**EXERCISE REQUIREMENTS:** Could you filter the listing for lines with the word "info" and return them?

**DATA SHOWN:**
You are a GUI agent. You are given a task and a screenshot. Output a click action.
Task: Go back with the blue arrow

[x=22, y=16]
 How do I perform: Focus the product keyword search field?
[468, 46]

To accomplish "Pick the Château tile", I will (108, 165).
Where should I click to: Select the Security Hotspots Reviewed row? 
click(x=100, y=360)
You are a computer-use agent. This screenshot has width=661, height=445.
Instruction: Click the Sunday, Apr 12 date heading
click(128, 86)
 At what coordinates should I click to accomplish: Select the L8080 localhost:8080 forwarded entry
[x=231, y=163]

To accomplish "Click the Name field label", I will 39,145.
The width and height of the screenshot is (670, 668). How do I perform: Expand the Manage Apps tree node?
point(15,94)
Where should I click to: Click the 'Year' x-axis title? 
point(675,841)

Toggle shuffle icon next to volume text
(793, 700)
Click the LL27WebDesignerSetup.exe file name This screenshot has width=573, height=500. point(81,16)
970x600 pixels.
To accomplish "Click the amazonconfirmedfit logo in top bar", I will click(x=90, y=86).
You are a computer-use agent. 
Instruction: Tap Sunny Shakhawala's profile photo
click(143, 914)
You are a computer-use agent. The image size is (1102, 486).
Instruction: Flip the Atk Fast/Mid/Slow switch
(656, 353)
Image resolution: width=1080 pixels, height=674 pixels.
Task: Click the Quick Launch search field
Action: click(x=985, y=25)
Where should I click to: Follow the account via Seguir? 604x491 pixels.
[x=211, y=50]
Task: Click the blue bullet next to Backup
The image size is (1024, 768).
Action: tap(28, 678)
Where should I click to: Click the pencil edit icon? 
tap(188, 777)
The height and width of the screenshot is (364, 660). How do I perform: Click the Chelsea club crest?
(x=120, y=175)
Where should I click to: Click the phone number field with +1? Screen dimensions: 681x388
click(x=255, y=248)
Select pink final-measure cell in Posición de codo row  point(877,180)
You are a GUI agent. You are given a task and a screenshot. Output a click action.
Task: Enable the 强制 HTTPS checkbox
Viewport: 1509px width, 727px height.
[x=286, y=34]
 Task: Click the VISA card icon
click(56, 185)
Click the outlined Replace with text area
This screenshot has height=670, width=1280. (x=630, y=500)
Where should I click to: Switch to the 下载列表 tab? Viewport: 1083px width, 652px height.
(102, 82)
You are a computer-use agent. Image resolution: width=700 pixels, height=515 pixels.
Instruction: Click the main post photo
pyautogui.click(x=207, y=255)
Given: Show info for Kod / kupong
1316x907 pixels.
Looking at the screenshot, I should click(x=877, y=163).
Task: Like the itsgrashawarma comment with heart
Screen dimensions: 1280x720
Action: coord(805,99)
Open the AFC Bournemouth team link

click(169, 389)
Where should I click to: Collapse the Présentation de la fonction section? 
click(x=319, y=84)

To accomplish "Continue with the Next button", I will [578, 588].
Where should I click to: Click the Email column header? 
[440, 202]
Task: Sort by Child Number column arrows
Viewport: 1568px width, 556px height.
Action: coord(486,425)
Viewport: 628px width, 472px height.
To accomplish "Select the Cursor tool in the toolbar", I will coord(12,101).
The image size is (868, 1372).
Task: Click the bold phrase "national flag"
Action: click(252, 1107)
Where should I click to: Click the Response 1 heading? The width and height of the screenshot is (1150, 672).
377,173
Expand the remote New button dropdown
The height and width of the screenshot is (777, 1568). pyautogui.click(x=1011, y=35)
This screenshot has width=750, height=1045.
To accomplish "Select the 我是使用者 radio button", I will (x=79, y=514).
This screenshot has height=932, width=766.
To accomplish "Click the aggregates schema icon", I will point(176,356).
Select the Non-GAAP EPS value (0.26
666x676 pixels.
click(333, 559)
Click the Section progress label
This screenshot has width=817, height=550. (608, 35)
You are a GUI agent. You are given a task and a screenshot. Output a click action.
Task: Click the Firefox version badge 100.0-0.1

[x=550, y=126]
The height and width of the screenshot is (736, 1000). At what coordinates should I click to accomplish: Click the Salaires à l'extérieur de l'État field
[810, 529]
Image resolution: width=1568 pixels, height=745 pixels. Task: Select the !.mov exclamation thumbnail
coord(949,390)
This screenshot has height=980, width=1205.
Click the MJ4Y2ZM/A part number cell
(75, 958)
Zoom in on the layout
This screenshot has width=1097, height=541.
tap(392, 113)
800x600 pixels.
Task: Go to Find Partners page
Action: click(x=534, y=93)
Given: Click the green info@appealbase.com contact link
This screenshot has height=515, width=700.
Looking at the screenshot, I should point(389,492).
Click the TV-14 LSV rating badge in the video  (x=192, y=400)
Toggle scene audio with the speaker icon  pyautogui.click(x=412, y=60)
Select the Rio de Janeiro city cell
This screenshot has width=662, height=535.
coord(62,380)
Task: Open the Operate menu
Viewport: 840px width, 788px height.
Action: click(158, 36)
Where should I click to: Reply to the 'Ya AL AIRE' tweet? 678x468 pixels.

**EXPECTED OUTPUT:**
Given: Show info for Kod / kupong
Given: Click the green info@appealbase.com contact link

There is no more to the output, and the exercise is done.